To Bury a Mockingbird 

(Additional accolades for Peter)

Or

Go Set a Catafalque

(Another victory lap for Peter)
Harper Lee, the female JD Salinger in terms of reclusiveness, output and placement on summer reading lists, has died at the age of 89, causing her publisher to cut her remaining contract to 2 more books.
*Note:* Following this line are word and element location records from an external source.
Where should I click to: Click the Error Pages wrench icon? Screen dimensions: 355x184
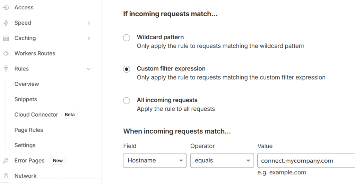(x=6, y=161)
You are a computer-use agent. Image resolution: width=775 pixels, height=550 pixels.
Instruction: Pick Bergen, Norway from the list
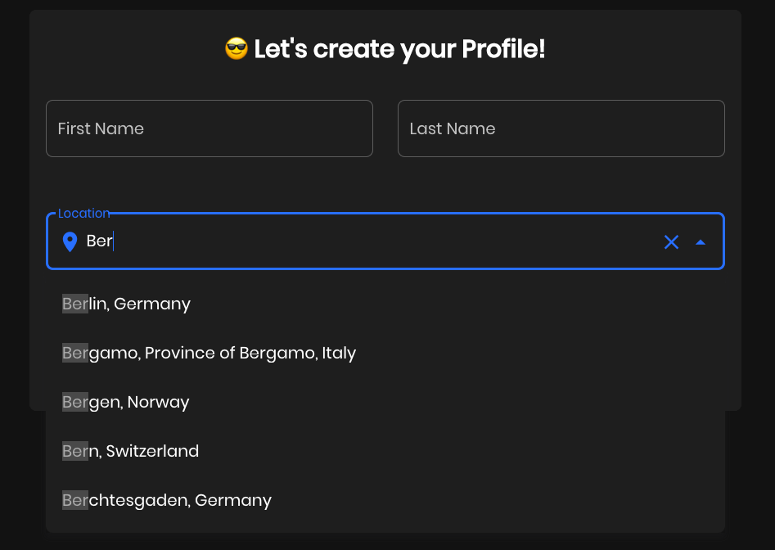coord(125,402)

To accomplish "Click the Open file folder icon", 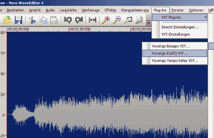I will 7,20.
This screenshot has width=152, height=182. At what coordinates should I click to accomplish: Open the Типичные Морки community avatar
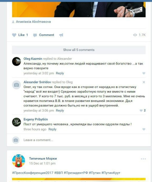tap(19, 161)
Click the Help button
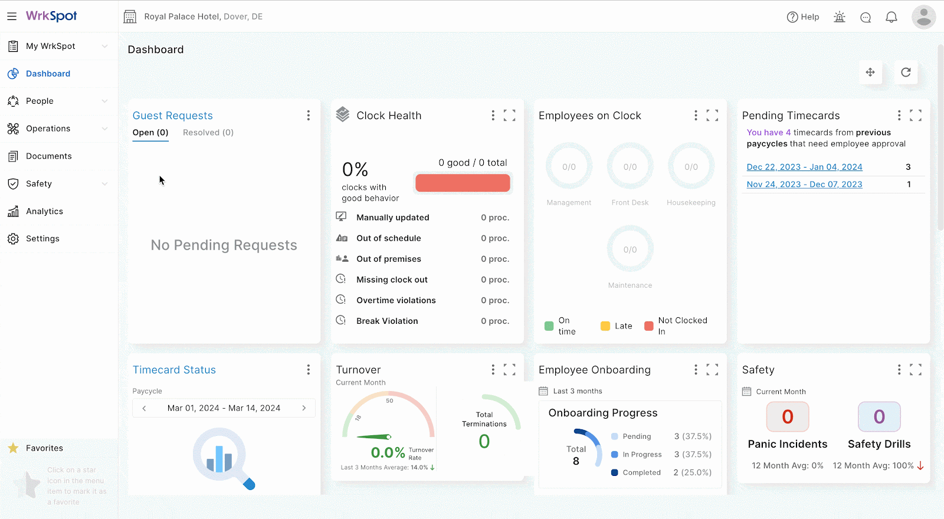Screen dimensions: 944x519 tap(803, 17)
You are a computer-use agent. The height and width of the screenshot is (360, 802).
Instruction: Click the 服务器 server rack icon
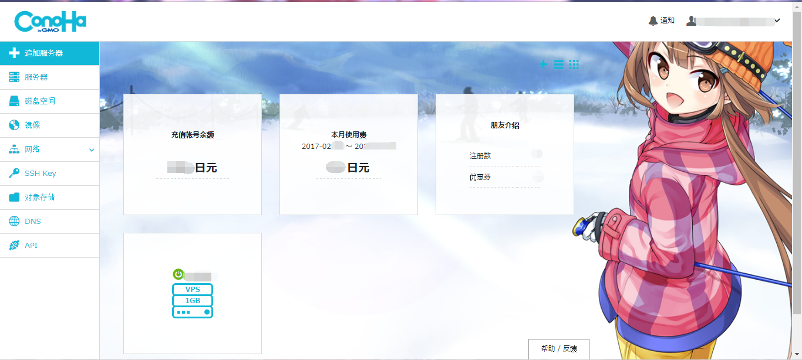click(14, 77)
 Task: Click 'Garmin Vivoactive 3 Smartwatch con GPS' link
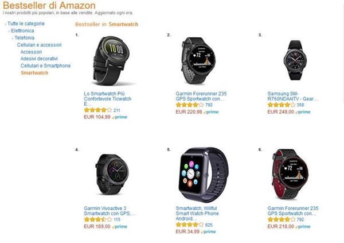click(x=110, y=211)
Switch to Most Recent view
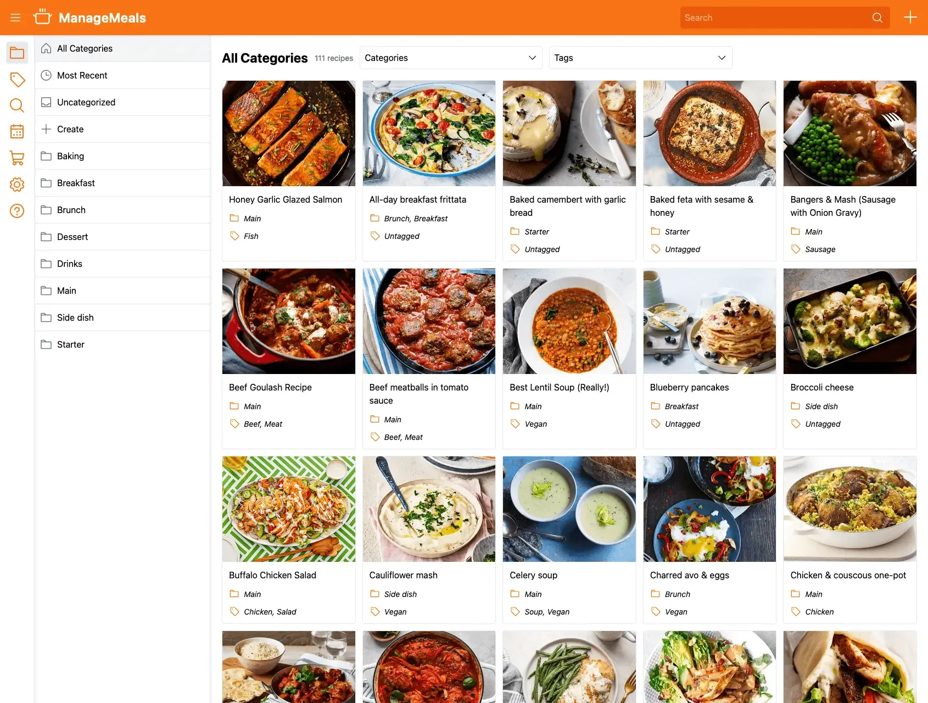The width and height of the screenshot is (928, 703). [x=82, y=75]
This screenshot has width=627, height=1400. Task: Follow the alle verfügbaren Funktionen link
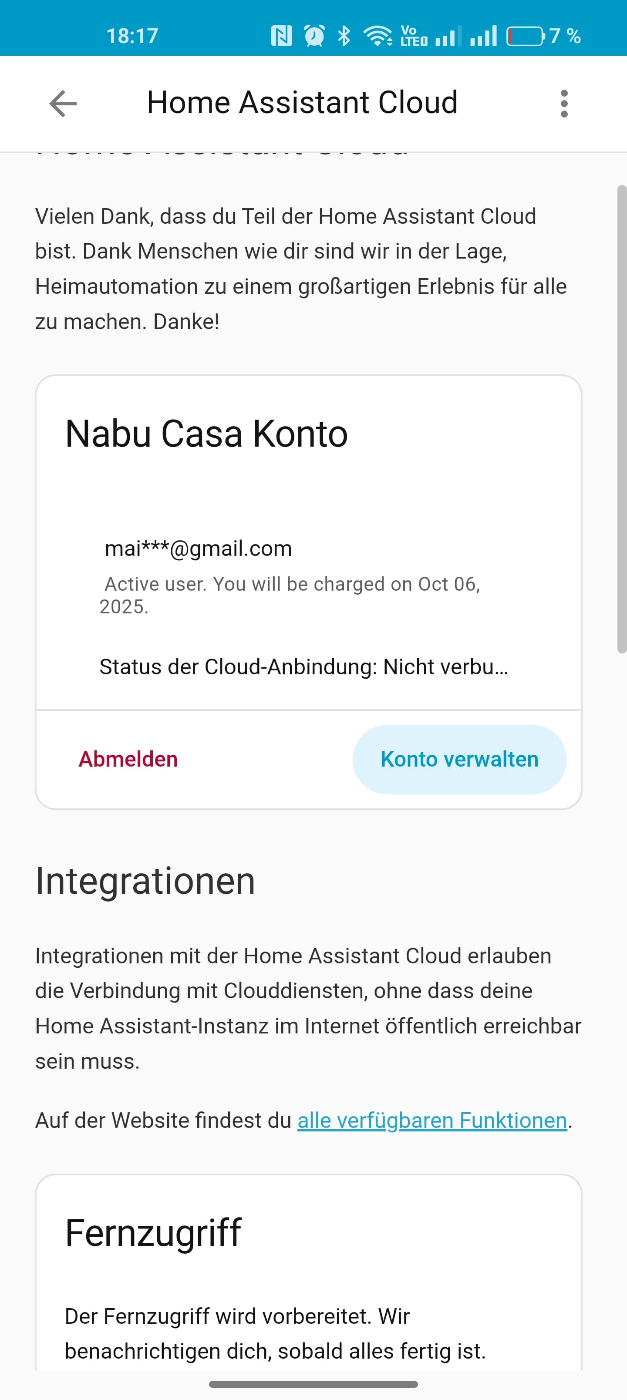(432, 1121)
Revered for To Kill a Mockingbird, the simplistic story of an ineffective Southern lawyer who loses a case with an obviously innocent client, who ignores a woman being raped and beaten by her father, who has to rely on his adolescent daughter to disrupt a lynch mob, and who is so little regarded by his own daughter that she calls him by his first name and doesn’t know to stand when he exits a courtroom, Lee coasted on undeserved laurels for more than 50 years before her publisher took advantage of her barely lucid state to foist Go Set a Watchman, a sequel in that it came after, but really an underdeveloped first draft of Mockingbird, on an unsuspecting and unwelcoming public. After her one-hit wonder To Kill a Mockingbird was introduced to widespread acclaim and won the Pulitzer in 1960 (and was turned into an Oscar-winning screenplay in 1962), Lee found the attention overwhelming and withdrew from publishing and public life. Or she realized that she barely had enough story for one novel, let alone a second and figured it was better to retire on top. She did help her childhood friend Truman Capote, whose mincing, effeminate, effete, awkward persona was not well-received in Holcomb, Kansas in 1959, so he brought Lee along to talk to the locals while he was researching his book about the murder of 4 members of the Clutter family, which would eventually yield the pioneering true crime book In Cold Blood.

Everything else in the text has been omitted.